= Victorian Telecommunications Museum =

Heritage telecommunications collection

Mini telephone exchange

The Victorian Telecommunications Museum was a small museum in the Hawthorn Telephone Exchange, Burwood Road, Hawthorn, Victoria, Australia. It housed historical telecommunications equipment that had been used by what originally was called the Postmaster-General's Department. The department split in 1975 into Telecom Australia and Australia Post. In 1993 Telecom Australia was renamed Telstra after the merger of Telecom Australia and OTC (Overseas Telecommunications Corporation).

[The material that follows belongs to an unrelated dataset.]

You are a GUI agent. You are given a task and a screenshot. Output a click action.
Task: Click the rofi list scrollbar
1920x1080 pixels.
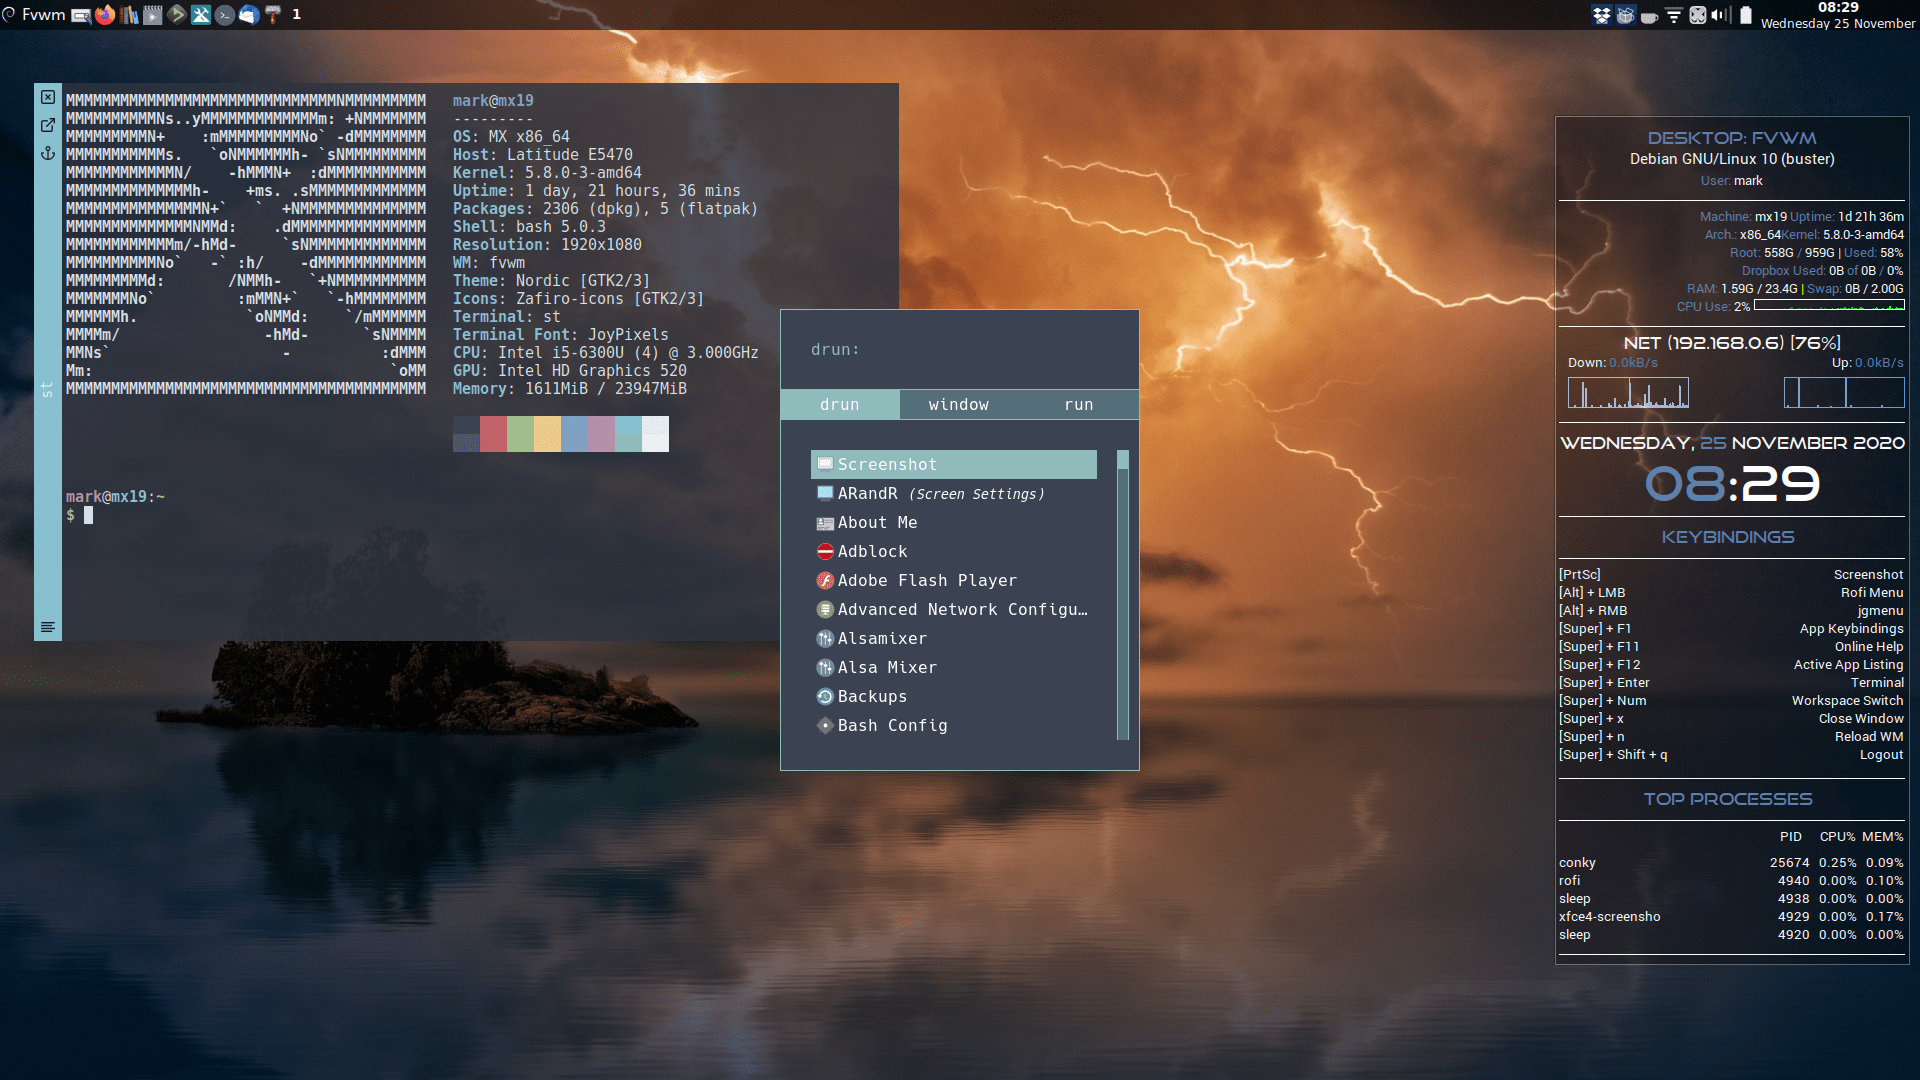[1123, 595]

A fraction of the thousands of items housed were on display for visitors. One was a working mini telephone exchange with four old phones that could call each other. The visitor watched the exchange manually step up and click around as the numbers are dialled. The phones had all the original dial tones and rings that were standard for this equipment.

Mechanical speaking clock

The exhibits included one of the original mechanical speaking clocks, made with rotating glass discs. This was one (number 2) of the four Mark II machines produced in England for use in Australia, which were received in Australia in the early 1950s. The discs were originally read using an exciter and a detector made with valve technology. These devices are no longer available and, because all the originals had failed, replacements had to be fashioned using digital technology adapted to plug into the original valve sockets. This development has enabled the speaking clock to be restored to full operation.

The museum was managed by volunteers and closed at the end of 2019, when the National Communication Museum opened on the site in September 2024.

== Other Telstra museums ==

A Mark II speaking clock is still on display at the Telstra Museum, Bankstown, Sydney, next to the Bankstown Telephone Exchange, which is open to the public every Tuesday and Wednesday. This museum also is run by volunteers.

The Brisbane Telstra Museum is at Albion Telephone Exchange, Albion, Brisbane. Volunteers also run this site, which is open to the public every Wednesday.